Can the Midterm Elections Help Solve the Climate Crisis?

Over the past 10 years, Gavin Healy, a senior at the University of California–Berkeley, has seen his hometown in the Lake Tahoe area of Northern California—once a lush, green place—turn brown. A nearby lake is completely drained from a decades-long drought, and uneven water restrictions have created a patchwork landscape. Most summers, fires have brought with them destruction and dangerous air quality. Just last year, a wildfire forced Healy and his family to evacuate their home. Recalling one fire season in 2018, he said, “I remember the sky being completely black, and you can’t breathe, and I’d be walking home for three or four miles, just casually going, and I’d be like, ‘OK, like this is like the most ridiculous thing ever.’”

Now, Healy is one of millions of young people eligible to vote in the upcoming midterm elections (over 8 million of whom are newly eligible voters under 20 years old). As a young person directly affected by climate change, he’s not alone. In just this past summer, young people across the country—and the world—have faced record-breaking hurricanes and an intense and lengthy fire season.

The fall 2022 youth poll from the Harvard Public Opinion Project showed that “climate change is in the top tier of issues for young Americans heading into the midterms,” Alan Zhang, a junior at Harvard University and the chair of HPOP, points out. “If we’re looking at young liberals and young progressives [specifically], there’s really four issues tied for first place: There’s abortion, inflation, climate, and democracy.”

With the 2022 midterms just around the corner—and new data from the Harvard youth poll suggesting that young people are going to match record-breaking turnout levels from 2018—the question of whether Gen Z will turn to the polls as a solution to the climate crisis remains. The answer, however, is complicated.

“I think electoral politics are quite important,” said Kevin J. Patel, a 22-year-old climate activist and founder of the nonprofit One Up Action. In 2020 as now, Patel believes voter engagement efforts and high voter turnout are necessary priorities for climate organizations, activists, and concerned young people alike. “If we don’t have leaders who are acting on the climate crisis,” said Patel, “we will never see the bills, we will never see the policies, we will never see the solutions that we as young people want to get passed or even implemented within our communities.”

Sophia Kianni, a fellow climate activist and the founder of the multilingual climate education organization Climate Cardinals, agreed. Though elections and electoral politics are by no means the only solution, they remain “a viable avenue for making change happen.”
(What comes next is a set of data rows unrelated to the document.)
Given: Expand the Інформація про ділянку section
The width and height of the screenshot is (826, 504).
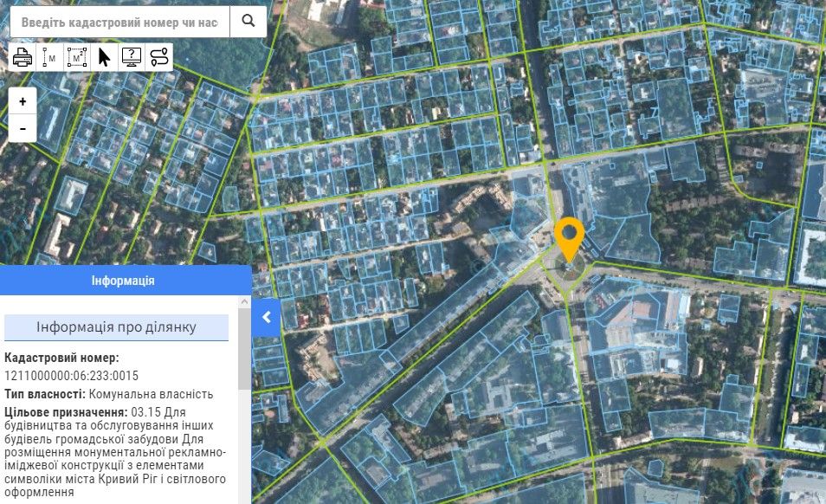Looking at the screenshot, I should point(116,327).
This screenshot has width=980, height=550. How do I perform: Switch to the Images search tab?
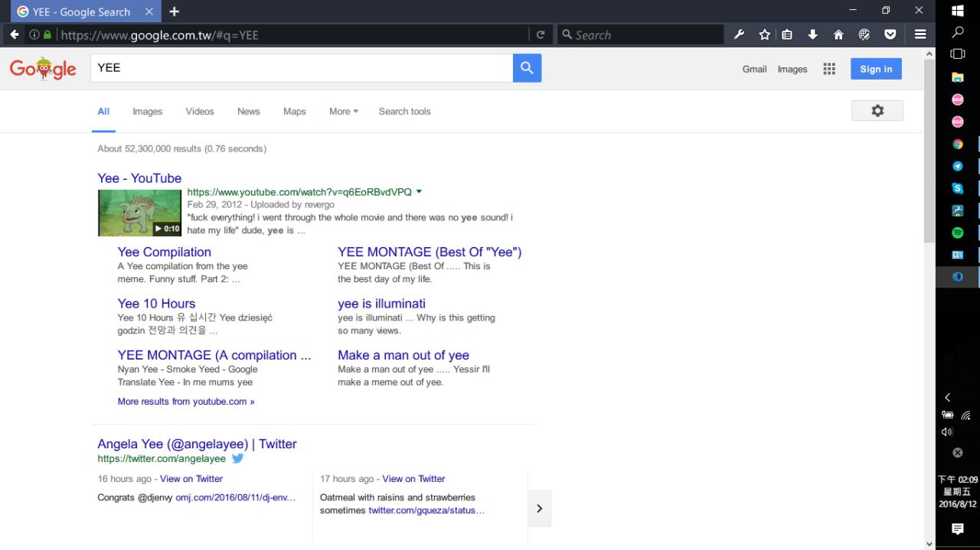pos(147,111)
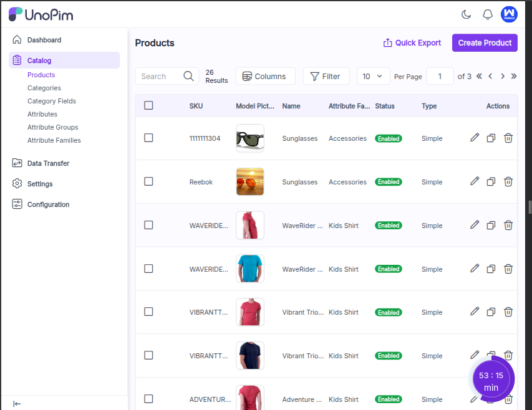Go to next page arrow
The height and width of the screenshot is (410, 532).
pos(502,76)
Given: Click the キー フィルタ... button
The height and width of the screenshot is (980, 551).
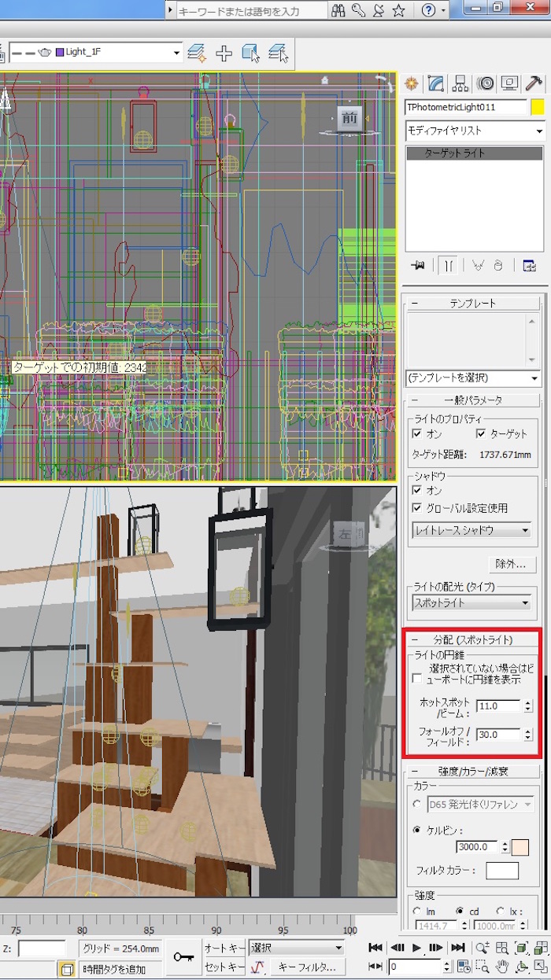Looking at the screenshot, I should pos(307,967).
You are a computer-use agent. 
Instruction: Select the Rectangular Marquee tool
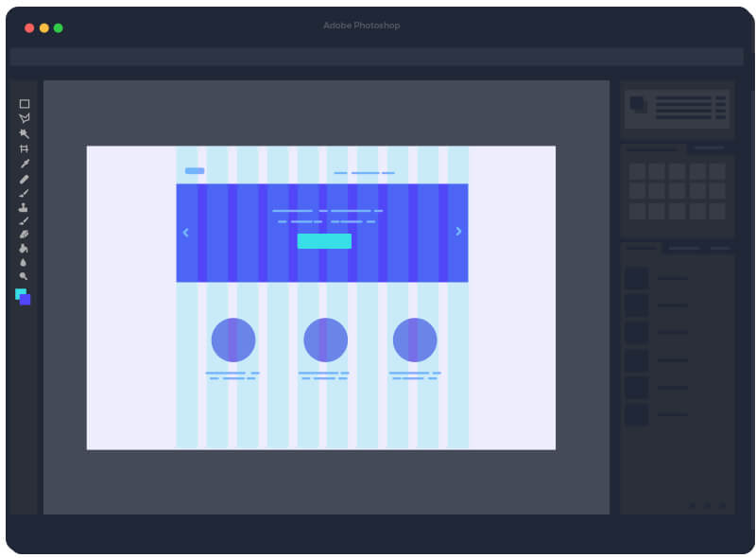pyautogui.click(x=25, y=105)
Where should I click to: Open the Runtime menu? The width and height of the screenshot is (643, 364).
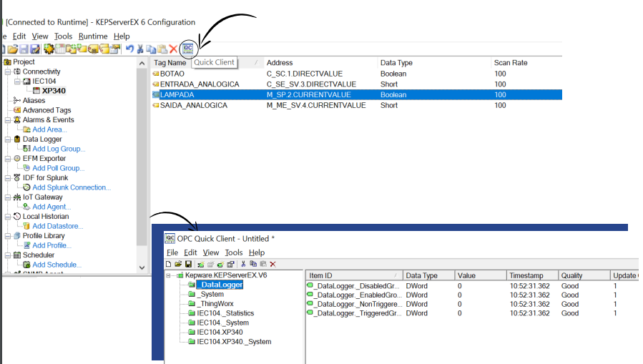93,36
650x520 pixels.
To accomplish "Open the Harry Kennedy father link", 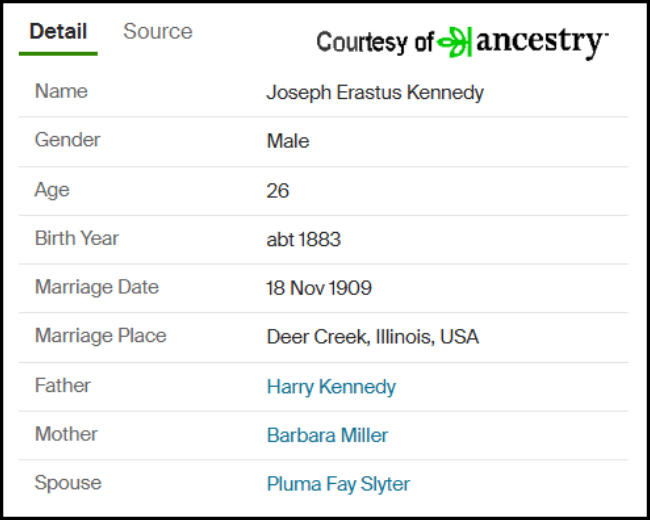I will [331, 386].
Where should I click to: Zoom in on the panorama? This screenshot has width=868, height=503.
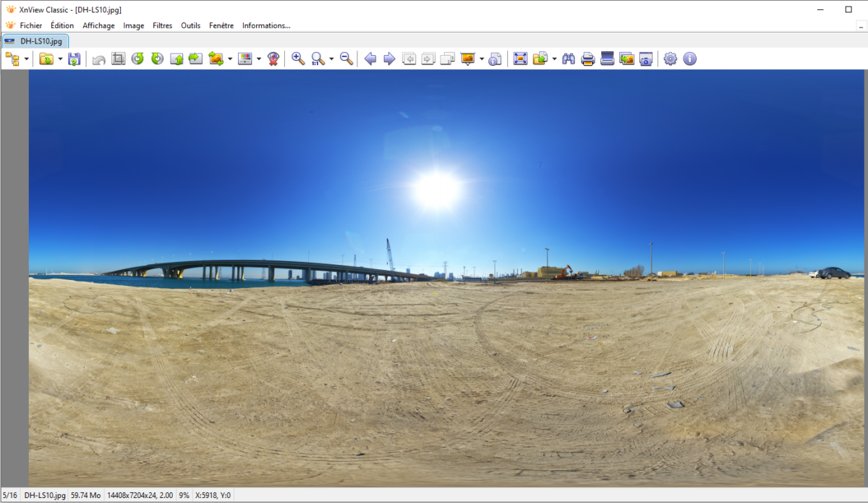point(297,59)
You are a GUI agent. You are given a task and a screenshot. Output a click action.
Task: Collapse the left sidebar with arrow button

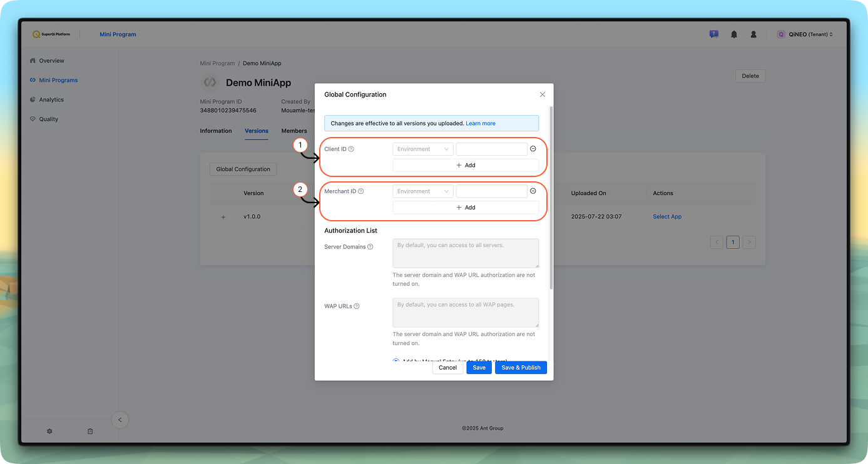point(120,420)
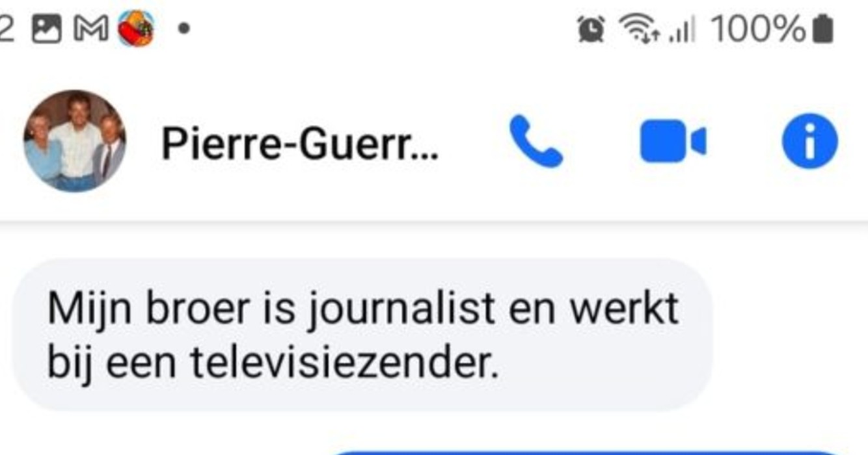Viewport: 868px width, 455px height.
Task: Tap the picture notification icon in status bar
Action: coord(46,29)
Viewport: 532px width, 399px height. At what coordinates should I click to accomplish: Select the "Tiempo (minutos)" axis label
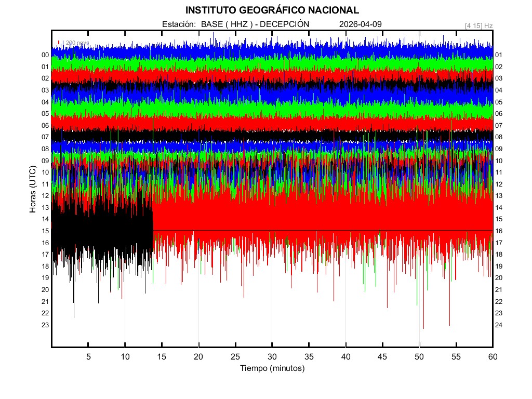click(x=272, y=368)
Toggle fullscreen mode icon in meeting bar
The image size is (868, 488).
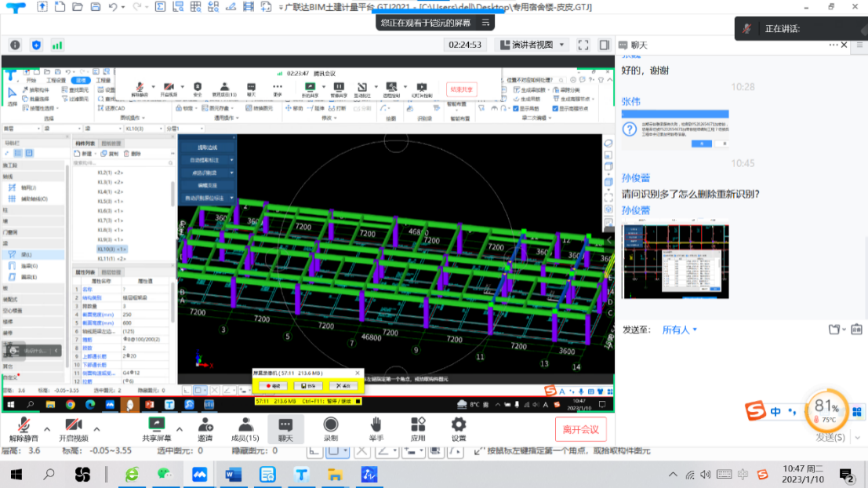pyautogui.click(x=583, y=45)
Like Healy, the Washington, D.C., resident has experienced worsening air quality almost comparable to that of her parents’ home country of Iran, where Kianni said she “witnessed the impacts of oil and gas pollution firsthand.” A focus on voting, then, she said, “is one of the best ways that we can champion individual action instead of telling people to focus on their personal carbon footprint, which is really ineffective and kind of playing into what the fossil fuel industry wants.”